Well, that's a vague manifesto :P  Here are some vague considerations.

I've long been of the opinion that if there is a future where Stunts evolves into a different software, that's a future in which we have understood the game engine, rebuilt its source code, and brought it forward into a modern package that supports higher resolution, long rendering distance, shadows and fancy graphics in general. But the game feeling stays precisely the same. Think about what source port have done for Doom or Quake for example. Any other game or engine that tries to be Stunts but is not Stunts at its core, will not succeed in holding the attention of the community. Very few people want a remake, and that's why remakes fail.

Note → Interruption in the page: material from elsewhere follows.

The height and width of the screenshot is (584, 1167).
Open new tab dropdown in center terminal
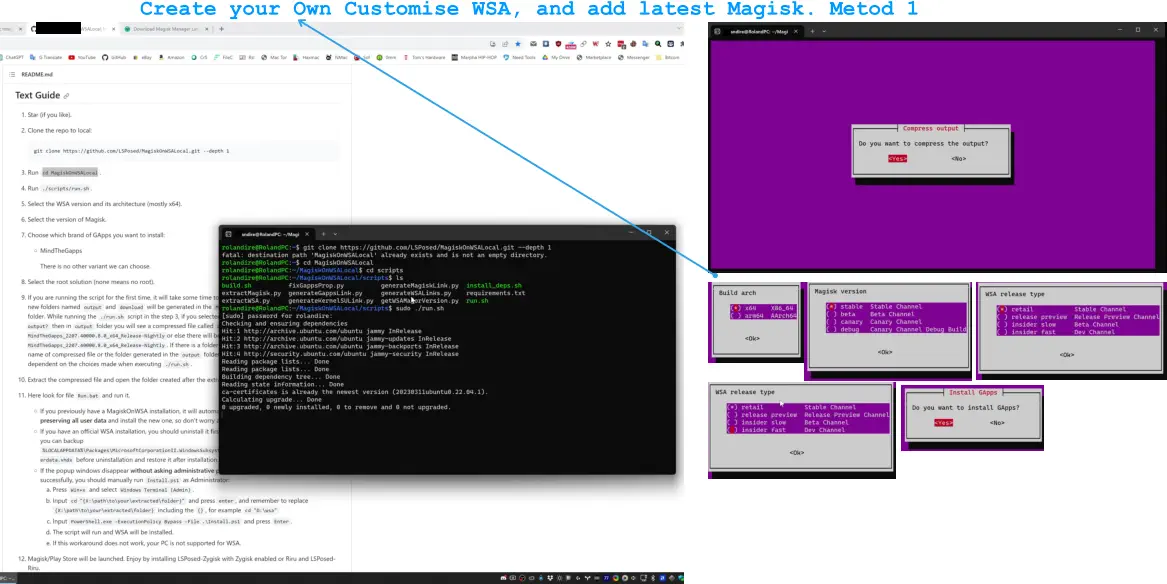pos(335,234)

Alas, we start without sources, and that's a giant obstacle. It could be worth looking for them again, contacting people, investigating and asking around. The internet has changed, and the treasure hunt could attract people. In the meanwhile, reverse engineering takes time and patience, and as we age we might gain the latter, but it's difficult to make Stunts a priority.

If you chaps are renewing the effort in that direction, that's great news! My suggestions would be to document everything as the project evolves. Hopes, small steps, obstacles and breakthroughs—in public. The more information is out there, the easier for interested people to discover it, get involved, and bring help. It is also a project for the ages; you are not the first to start on its path, you might or might not be the ones who complete it.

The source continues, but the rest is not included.